Credit: DBRS

On Friday 5 February 2022, the rating agencies S&P Global and DBRS Morningstar (DBRS) each confirmed "AAA" credit rating of the Grand Duchy of Luxembourg; this is the highest possible rating, with "AAA" reflecting the country's good fiscal position, in comparative terms, as well as its independent and transparent institutions, the stable political environment and the strength of its economy.

Finance Minister Yuriko Backes said: "The double confirmation of our 'AAA' rating underlines the soundness of the government's economic and budgetary policy before and during the health crisis. Luxembourg continues to remain attractive for companies and investors despite an uncertain international context. Also, the government is strengthened in the pursuit of its economic policy based on sustainable growth for the country and its citizens."

The two agencies note that the country has shown greater resilience than other countries in the face of the shock caused by the COVID-19 pandemic. The government has supported the country's economy effectively throughout the health crisis, without jeopardising the sustainability of public finances.

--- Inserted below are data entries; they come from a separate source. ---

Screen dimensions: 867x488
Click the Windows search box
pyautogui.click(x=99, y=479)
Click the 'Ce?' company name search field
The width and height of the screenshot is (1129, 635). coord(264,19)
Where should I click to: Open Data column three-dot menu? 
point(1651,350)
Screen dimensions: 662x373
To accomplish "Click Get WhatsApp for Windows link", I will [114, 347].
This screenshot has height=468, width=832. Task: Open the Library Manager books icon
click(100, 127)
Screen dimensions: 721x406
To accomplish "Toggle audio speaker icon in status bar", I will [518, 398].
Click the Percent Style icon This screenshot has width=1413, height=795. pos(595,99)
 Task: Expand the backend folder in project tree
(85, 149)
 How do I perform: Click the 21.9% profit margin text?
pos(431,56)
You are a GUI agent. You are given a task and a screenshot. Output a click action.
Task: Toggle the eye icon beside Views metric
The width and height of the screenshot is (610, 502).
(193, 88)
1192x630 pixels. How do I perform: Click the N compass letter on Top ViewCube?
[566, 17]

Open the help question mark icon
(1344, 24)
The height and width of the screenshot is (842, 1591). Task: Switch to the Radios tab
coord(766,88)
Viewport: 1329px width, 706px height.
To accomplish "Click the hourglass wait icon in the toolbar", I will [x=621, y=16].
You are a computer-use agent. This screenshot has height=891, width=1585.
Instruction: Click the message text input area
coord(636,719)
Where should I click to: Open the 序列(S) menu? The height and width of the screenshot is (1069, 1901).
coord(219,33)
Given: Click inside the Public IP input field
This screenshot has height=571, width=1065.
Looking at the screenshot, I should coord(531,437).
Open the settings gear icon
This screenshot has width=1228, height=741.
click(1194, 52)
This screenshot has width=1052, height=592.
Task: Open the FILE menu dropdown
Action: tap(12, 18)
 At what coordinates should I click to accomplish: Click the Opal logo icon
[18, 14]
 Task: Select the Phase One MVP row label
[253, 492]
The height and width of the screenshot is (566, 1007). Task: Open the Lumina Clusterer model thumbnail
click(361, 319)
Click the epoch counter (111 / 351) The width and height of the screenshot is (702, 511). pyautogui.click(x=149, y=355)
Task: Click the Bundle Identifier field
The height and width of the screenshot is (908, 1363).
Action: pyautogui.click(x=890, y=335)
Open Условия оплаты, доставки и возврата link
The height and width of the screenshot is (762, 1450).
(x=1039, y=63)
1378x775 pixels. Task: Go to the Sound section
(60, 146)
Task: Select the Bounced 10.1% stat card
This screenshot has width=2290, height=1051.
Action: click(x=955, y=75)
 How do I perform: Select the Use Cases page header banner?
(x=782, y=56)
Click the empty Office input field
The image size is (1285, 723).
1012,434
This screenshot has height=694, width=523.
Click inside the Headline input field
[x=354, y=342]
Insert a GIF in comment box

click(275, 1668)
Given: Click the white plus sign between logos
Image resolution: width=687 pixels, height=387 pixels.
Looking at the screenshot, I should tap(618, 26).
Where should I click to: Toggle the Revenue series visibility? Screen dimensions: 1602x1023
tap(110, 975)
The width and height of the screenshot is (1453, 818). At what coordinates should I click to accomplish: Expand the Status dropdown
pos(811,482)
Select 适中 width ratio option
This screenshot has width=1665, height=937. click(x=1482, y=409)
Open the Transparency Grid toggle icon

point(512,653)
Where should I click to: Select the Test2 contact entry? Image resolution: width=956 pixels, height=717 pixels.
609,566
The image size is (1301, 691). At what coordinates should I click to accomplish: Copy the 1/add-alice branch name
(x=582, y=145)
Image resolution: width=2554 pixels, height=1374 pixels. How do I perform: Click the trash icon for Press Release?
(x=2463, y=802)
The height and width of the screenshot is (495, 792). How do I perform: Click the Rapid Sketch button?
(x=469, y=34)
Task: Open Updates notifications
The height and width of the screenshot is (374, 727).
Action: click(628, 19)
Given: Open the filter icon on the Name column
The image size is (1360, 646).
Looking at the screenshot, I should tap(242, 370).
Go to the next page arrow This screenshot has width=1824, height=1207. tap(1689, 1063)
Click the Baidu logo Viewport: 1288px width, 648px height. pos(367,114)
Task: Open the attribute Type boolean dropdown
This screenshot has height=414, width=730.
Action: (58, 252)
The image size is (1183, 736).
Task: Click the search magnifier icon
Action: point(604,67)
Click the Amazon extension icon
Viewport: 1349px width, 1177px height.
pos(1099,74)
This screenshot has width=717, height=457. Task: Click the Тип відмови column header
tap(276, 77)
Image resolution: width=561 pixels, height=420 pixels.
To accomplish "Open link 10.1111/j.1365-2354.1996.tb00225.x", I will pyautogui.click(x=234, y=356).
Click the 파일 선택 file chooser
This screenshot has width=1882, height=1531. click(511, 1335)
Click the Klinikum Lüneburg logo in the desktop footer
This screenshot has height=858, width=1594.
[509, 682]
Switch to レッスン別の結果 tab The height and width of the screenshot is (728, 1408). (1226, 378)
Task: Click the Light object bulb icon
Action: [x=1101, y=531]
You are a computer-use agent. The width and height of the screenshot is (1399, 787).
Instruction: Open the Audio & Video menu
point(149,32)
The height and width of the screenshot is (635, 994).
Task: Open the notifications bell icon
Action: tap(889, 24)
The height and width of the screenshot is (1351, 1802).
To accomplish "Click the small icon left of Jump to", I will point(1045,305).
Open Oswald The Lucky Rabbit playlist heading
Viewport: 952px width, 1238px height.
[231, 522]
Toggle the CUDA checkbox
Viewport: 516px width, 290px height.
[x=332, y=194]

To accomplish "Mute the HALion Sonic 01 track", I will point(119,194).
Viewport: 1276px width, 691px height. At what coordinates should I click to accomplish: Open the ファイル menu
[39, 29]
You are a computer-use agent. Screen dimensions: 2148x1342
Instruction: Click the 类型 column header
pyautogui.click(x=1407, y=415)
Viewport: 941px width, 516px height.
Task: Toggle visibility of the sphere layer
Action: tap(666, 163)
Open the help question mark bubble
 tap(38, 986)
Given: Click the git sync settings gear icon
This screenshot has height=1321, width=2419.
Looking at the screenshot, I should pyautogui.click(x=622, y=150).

This was made possible thanks to the far-sighted policy of the government and the budgetary room for maneuver created in previous years.

The resilience of the Luxembourg economy is illustrated by a GDP contraction limited to down 1.8% in 2020 against down 6.5% on average in the Euro zone. In 2021, growth in Luxembourg rebounded strongly to reach up 7%. For DBRS, the "AAA" rating also reflects the robust institutional framework of the Grand Duchy, a stable and predictable political environment as well as a strong and developed economy.

Luxembourg's rating is also based on the fact that the country is well placed to deal with any risks related to the external environment, including in particular the possible impact of changes in international corporate taxation. Any temporary shocks in the financial sector could be cushioned by the diversity of activities within the marketplace. More generally, the maintenance of a relatively low level of public debt represents a safety cushion making it possible to attenuate the materialisation of any unforeseen events.